Content starts

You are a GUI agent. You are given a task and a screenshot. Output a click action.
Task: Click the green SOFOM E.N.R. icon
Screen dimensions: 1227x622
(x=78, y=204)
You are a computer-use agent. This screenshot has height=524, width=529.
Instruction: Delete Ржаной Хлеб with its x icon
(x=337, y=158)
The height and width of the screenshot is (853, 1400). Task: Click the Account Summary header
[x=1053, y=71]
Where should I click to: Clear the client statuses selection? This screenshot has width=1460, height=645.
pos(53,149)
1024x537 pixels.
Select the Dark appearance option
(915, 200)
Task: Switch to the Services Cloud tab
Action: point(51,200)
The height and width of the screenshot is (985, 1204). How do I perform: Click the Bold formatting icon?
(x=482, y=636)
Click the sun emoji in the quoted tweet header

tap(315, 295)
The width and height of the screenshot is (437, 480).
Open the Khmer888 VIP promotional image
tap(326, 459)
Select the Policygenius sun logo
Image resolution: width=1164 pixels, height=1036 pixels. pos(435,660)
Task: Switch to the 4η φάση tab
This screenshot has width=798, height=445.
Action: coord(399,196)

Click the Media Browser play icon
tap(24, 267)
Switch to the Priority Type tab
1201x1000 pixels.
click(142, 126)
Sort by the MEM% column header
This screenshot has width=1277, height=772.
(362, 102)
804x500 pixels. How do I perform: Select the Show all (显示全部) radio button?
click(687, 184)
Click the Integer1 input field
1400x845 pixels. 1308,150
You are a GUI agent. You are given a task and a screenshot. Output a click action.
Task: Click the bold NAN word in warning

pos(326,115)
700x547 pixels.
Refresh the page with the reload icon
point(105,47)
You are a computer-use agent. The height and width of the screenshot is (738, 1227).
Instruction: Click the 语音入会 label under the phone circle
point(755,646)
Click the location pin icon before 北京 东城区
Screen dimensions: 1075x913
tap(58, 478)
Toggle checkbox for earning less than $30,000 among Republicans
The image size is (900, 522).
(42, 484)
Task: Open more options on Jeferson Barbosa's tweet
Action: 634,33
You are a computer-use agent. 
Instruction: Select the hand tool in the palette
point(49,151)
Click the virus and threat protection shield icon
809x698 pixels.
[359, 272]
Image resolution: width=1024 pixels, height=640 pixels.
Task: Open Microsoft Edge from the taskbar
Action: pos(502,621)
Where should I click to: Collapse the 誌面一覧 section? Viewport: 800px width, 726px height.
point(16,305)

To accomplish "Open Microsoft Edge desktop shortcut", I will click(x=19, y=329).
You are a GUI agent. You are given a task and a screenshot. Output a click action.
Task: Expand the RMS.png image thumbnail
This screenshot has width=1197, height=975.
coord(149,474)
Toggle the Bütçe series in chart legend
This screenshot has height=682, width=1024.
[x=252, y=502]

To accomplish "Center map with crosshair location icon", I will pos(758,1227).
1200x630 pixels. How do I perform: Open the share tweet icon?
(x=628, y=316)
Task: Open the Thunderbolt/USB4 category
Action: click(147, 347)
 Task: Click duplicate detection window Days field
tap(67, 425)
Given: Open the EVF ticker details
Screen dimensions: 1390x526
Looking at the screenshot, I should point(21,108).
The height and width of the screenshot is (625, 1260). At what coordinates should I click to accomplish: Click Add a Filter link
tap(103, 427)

Content ends

> [What to do]:
Each entry must be retyped exactly as it was written above.

> [Exercise answer]:
You are a GUI agent. You are given a task and a screenshot. Output a click action.
Task: Click the green SOFOM E.N.R. icon
Screen dimensions: 1227x622
(x=78, y=204)
You are a computer-use agent. This screenshot has height=524, width=529.
Instruction: Delete Ржаной Хлеб with its x icon
(x=337, y=158)
The height and width of the screenshot is (853, 1400). Task: Click the Account Summary header
[x=1053, y=71]
Where should I click to: Clear the client statuses selection? This screenshot has width=1460, height=645.
pos(53,149)
1024x537 pixels.
Select the Dark appearance option
(915, 200)
Task: Switch to the Services Cloud tab
Action: point(51,200)
The height and width of the screenshot is (985, 1204). How do I perform: Click the Bold formatting icon?
(x=482, y=636)
Click the sun emoji in the quoted tweet header

tap(315, 295)
The width and height of the screenshot is (437, 480).
Open the Khmer888 VIP promotional image
tap(326, 459)
Select the Policygenius sun logo
Image resolution: width=1164 pixels, height=1036 pixels. pos(435,660)
Task: Switch to the 4η φάση tab
This screenshot has width=798, height=445.
Action: coord(399,196)

Click the Media Browser play icon
tap(24, 267)
Switch to the Priority Type tab
1201x1000 pixels.
click(142, 126)
Sort by the MEM% column header
This screenshot has width=1277, height=772.
(362, 102)
804x500 pixels. How do I perform: Select the Show all (显示全部) radio button?
click(687, 184)
Click the Integer1 input field
1400x845 pixels. 1308,150
You are a GUI agent. You are given a task and a screenshot. Output a click action.
Task: Click the bold NAN word in warning

pos(326,115)
700x547 pixels.
Refresh the page with the reload icon
point(105,47)
You are a computer-use agent. The height and width of the screenshot is (738, 1227).
Instruction: Click the 语音入会 label under the phone circle
point(755,646)
Click the location pin icon before 北京 东城区
Screen dimensions: 1075x913
tap(58, 478)
Toggle checkbox for earning less than $30,000 among Republicans
The image size is (900, 522).
(42, 484)
Task: Open more options on Jeferson Barbosa's tweet
Action: 634,33
You are a computer-use agent. 
Instruction: Select the hand tool in the palette
point(49,151)
Click the virus and threat protection shield icon
809x698 pixels.
[359, 272]
Image resolution: width=1024 pixels, height=640 pixels.
Task: Open Microsoft Edge from the taskbar
Action: pos(502,621)
Where should I click to: Collapse the 誌面一覧 section? Viewport: 800px width, 726px height.
point(16,305)

To accomplish "Open Microsoft Edge desktop shortcut", I will click(x=19, y=329).
You are a GUI agent. You are given a task and a screenshot. Output a click action.
Task: Expand the RMS.png image thumbnail
This screenshot has width=1197, height=975.
coord(149,474)
Toggle the Bütçe series in chart legend
This screenshot has height=682, width=1024.
[x=252, y=502]

To accomplish "Center map with crosshair location icon", I will pos(758,1227).
1200x630 pixels. How do I perform: Open the share tweet icon?
(x=628, y=316)
Task: Open the Thunderbolt/USB4 category
Action: click(147, 347)
 Task: Click duplicate detection window Days field
tap(67, 425)
Given: Open the EVF ticker details
Screen dimensions: 1390x526
Looking at the screenshot, I should point(21,108).
The height and width of the screenshot is (625, 1260). At what coordinates should I click to accomplish: Click Add a Filter link
tap(103, 427)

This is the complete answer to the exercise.